Pathfinder has fallen in love with Mabel, but when he proposes to her, she refuses him. Muir appears not to have given up his own suit, although he admits to Mabel that he has had three previous wives. Mabel detests him. Jasper also has fallen in love with Mabel, but he does not reveal it to anyone.
Sergeant Dunham decides to take some of his men to attack French supply boats, the outlying garrison’s mandate. Starting out with his detachment, he leaves six men at the post, Muir among them, with orders to look after the two women. Soon after her father’s departure, Mabel goes for a walk and meets Dew of June, who warns her of danger from Indians led by the French. Mabel, in turn, tells Muir, who seems unmoved by the information. Mabel then goes to Corporal M’Nab with her story, but he too fails to act on the warning. While they talk, a rifle cracks in the nearby forest, and M’Nab falls dead at Mabel’s feet. She runs to the blockhouse, the most secure building in the garrison, to which Dew of June has told her to go. The attacking party comprises twenty Indians, led by the Tuscarora renegade Arrowhead. Mabel, Cap, and Muir survive the ambush—Mabel’s survival with the help of Dew of June—but Cap and Muir are captured later. Mabel discovers Chingachgook, who has been spying around the garrison. She plans to acquaint him with the details of the situation, if he comes to the blockhouse, as she expects he will.

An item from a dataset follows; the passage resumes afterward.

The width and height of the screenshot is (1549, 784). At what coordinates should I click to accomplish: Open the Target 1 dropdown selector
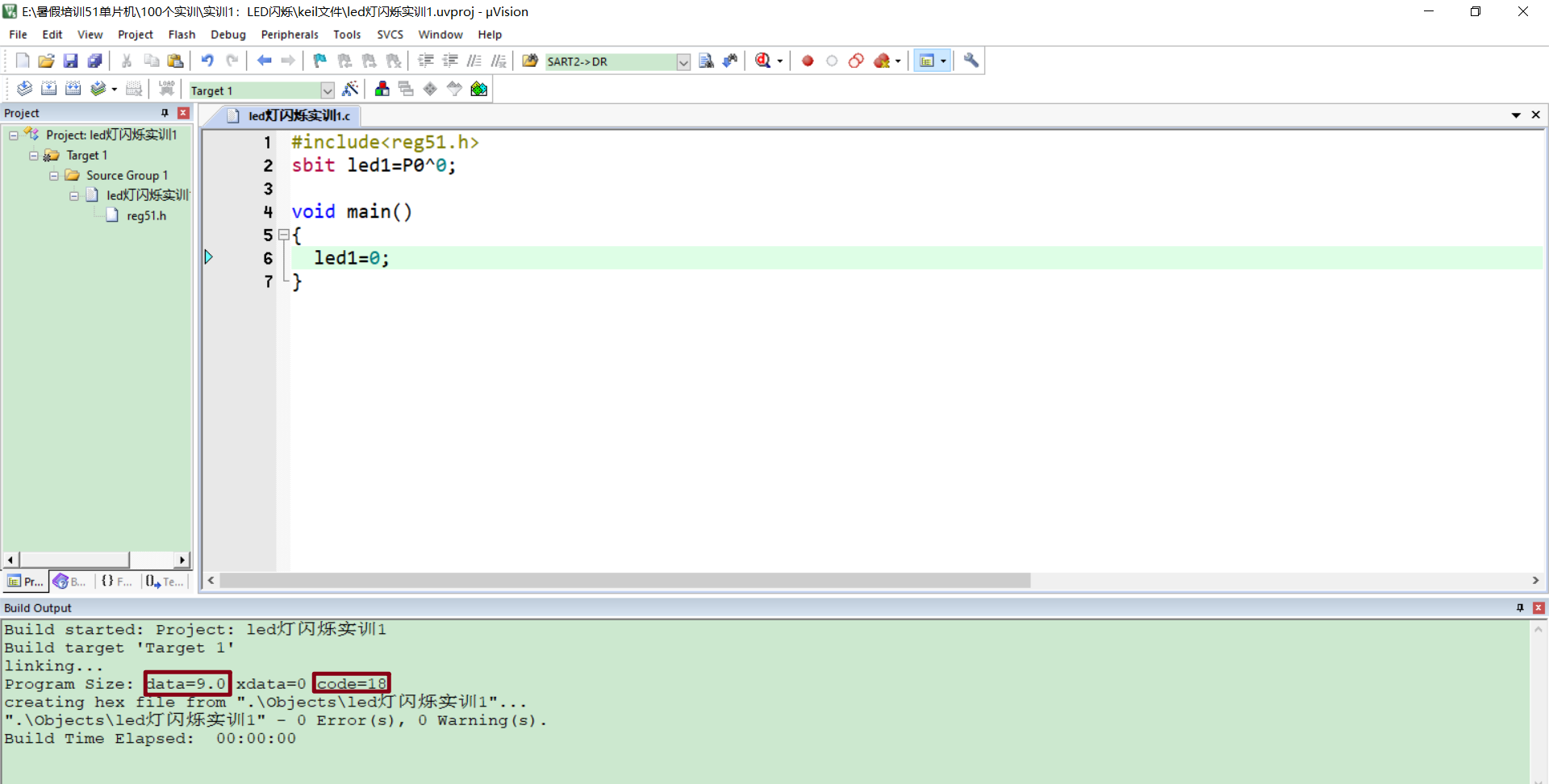point(327,90)
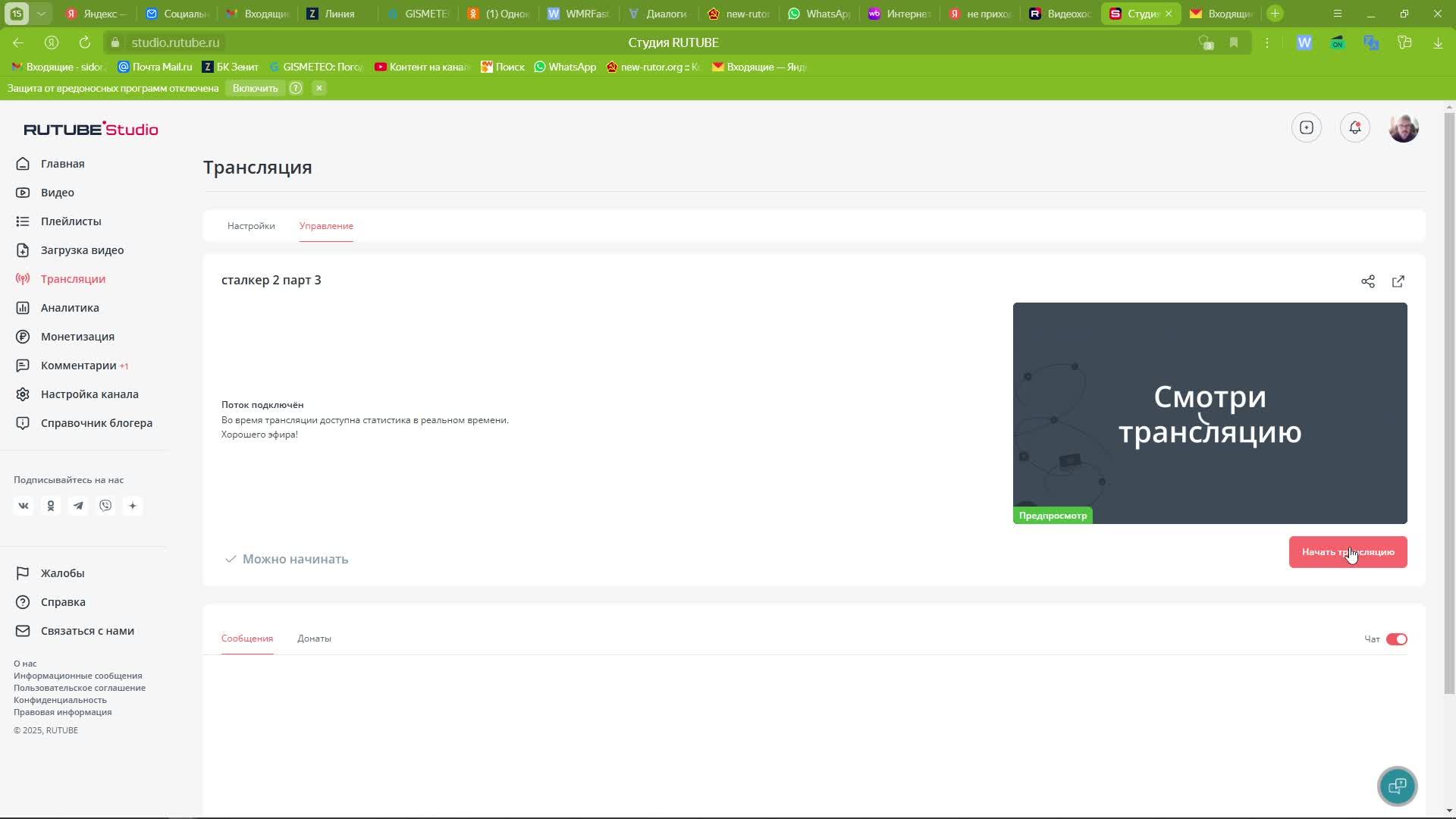The height and width of the screenshot is (819, 1456).
Task: Click the Odnoklassniki social icon
Action: 51,506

Instead, Pathfinder arrives secretly at the blockhouse. He has not been fooled by the dead bodies of the massacred people that the Indians have placed in lifelike poses around the garrison. Before Pathfinder can provide warning, the party of soldiers under Sergeant Dunham is ambushed, but the sergeant, although seriously wounded, manages to reach the blockhouse. Cap escapes from the Indians and also gains the protection of the blockhouse. The small group fights off the Indians during the night. Jasper arrives with men in the Scud in time to assist Pathfinder. Muir, however, still believing Jasper to be a spy, orders him bound. Frustrated at the failure of his ambush to destroy all of the whites, Arrowhead stabs Muir and disappears into the bushes, hotly pursued by Chingachgook, who later kills him. Muir dies, and Captain Sanglier, the French leader of the Indians, admits that the French spy had been Muir, not Jasper.
On his deathbed, Sergeant Dunham, thinking Jasper to be Pathfinder, takes Jasper’s hand, places it in that of Mabel, and gives the two his blessing. He dies before the surprised witnesses can correct his error. Finally realizing that Mabel really loves Jasper and that Jasper loves her, Pathfinder relinquishes his claim to her. Pathfinder disappears into the wilderness with Chingachgook and is seen only once more by Jasper and Mabel. On several occasions over the years of her marriage to Jasper, Mabel receives valuable gifts of furs, but no name ever accompanies these gifts, although her feelings tell her from whom they came.